__WHAT YOU ARE ASKED TO DO__:
Please show every line in the entries below that includes the word "section".

__Stored items__:
>>>

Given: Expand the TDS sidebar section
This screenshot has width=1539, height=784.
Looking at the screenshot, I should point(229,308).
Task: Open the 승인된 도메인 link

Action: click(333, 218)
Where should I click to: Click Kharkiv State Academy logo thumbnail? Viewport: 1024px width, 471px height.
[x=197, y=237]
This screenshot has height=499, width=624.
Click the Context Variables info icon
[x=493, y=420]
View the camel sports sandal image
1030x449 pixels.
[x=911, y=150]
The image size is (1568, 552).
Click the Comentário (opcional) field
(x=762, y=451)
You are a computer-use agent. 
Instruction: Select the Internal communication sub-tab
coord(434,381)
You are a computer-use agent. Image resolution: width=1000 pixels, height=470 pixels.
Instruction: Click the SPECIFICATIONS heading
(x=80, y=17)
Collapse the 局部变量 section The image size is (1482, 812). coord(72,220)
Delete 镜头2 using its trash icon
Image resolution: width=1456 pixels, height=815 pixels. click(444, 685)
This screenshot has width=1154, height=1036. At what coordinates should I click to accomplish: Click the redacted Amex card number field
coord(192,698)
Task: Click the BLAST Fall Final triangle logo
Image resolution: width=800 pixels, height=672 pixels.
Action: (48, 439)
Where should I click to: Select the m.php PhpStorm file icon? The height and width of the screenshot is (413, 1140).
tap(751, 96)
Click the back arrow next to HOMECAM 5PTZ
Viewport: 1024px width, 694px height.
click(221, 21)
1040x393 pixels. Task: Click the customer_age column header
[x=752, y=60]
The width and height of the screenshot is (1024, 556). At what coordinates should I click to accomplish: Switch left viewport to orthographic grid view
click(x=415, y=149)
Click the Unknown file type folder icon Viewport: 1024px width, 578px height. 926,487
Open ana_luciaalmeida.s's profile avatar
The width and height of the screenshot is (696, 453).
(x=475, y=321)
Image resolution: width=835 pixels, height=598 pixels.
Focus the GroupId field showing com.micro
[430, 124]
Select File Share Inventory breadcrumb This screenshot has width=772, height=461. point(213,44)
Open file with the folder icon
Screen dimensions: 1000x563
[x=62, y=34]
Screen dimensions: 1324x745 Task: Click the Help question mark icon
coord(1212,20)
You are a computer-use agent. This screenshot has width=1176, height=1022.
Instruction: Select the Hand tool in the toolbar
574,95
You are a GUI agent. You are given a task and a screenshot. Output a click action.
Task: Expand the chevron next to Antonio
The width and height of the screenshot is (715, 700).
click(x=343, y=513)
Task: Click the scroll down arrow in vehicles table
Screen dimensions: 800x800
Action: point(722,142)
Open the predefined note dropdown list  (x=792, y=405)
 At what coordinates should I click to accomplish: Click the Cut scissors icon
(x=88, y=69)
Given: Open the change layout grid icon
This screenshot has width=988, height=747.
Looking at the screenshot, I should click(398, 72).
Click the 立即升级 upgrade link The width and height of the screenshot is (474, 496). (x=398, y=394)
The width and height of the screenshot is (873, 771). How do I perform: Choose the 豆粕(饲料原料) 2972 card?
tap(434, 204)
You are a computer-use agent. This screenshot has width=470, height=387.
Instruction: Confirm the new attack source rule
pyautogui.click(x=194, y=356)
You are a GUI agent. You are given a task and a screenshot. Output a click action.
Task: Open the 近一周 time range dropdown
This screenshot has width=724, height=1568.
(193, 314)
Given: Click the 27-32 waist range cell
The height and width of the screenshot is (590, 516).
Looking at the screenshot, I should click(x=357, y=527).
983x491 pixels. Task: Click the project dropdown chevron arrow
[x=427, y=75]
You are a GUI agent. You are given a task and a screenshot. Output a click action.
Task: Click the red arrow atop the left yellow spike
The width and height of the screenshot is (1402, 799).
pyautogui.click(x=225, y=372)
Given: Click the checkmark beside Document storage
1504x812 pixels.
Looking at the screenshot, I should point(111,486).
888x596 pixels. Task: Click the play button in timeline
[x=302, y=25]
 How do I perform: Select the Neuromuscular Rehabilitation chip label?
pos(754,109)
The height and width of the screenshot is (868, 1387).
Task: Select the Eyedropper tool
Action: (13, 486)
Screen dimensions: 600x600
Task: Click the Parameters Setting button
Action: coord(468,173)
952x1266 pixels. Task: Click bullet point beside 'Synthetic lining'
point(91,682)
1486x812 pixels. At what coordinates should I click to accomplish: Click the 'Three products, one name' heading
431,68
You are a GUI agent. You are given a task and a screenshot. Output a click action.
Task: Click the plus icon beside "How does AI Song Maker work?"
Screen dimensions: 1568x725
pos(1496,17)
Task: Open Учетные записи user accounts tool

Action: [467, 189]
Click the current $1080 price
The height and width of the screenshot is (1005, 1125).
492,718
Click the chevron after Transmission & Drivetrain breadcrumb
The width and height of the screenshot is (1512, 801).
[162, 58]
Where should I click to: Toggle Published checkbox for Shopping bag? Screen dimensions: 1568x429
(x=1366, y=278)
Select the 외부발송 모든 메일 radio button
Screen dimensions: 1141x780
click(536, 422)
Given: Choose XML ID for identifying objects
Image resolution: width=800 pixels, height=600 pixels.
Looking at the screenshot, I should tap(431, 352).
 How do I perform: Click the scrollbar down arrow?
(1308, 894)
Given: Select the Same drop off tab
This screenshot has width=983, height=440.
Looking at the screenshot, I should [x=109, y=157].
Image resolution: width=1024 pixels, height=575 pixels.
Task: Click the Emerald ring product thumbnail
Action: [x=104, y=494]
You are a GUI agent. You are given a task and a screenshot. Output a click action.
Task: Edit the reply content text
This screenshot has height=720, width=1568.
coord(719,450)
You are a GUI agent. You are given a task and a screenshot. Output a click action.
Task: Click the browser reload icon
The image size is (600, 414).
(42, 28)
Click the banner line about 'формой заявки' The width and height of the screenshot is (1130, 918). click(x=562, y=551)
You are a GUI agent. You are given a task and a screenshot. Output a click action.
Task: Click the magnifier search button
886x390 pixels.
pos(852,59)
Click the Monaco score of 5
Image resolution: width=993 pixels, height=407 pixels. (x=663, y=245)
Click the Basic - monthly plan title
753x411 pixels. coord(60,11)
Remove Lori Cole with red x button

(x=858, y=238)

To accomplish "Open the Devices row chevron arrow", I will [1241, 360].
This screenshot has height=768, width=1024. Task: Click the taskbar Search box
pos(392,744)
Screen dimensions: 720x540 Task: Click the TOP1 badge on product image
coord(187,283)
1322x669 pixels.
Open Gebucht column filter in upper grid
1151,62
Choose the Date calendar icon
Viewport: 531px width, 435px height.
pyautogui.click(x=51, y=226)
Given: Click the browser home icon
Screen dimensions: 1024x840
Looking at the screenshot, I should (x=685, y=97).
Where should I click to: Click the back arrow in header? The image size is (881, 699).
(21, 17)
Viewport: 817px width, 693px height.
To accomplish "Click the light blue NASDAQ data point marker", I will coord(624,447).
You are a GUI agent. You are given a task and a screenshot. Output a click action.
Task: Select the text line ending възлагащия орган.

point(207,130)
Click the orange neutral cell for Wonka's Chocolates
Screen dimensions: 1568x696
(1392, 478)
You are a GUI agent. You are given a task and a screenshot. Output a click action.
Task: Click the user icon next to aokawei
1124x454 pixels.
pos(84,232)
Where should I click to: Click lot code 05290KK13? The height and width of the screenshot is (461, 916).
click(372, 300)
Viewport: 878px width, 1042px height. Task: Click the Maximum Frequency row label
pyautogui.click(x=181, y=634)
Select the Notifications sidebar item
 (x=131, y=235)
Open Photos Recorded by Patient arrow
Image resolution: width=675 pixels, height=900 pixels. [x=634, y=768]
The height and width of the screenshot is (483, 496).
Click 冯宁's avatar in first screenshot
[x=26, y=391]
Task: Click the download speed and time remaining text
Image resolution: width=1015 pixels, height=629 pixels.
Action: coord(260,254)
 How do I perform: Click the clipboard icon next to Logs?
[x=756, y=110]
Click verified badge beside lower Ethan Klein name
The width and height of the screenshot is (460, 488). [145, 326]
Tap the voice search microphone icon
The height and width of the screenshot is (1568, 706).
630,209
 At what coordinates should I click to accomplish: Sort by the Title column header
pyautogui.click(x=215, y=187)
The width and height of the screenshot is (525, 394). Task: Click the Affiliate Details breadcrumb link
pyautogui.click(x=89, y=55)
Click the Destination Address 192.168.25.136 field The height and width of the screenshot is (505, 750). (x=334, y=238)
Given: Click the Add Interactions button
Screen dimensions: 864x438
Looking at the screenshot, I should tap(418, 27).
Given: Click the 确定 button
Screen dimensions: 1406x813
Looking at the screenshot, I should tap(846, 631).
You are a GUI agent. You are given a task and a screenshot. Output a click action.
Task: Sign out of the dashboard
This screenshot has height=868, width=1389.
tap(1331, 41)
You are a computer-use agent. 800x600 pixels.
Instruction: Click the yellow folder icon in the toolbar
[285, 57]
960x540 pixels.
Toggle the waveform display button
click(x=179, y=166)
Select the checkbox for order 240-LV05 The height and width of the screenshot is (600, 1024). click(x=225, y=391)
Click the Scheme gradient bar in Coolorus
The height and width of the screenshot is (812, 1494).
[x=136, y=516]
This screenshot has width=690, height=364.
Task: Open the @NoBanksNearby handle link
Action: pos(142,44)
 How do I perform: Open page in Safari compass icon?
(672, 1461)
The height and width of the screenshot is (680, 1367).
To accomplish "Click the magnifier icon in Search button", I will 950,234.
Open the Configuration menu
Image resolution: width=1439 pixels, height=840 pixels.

<<<

__SOLUTION TO THIS TASK__:
Given: Expand the TDS sidebar section
Collapse the 局部变量 section The image size is (1482, 812). coord(72,220)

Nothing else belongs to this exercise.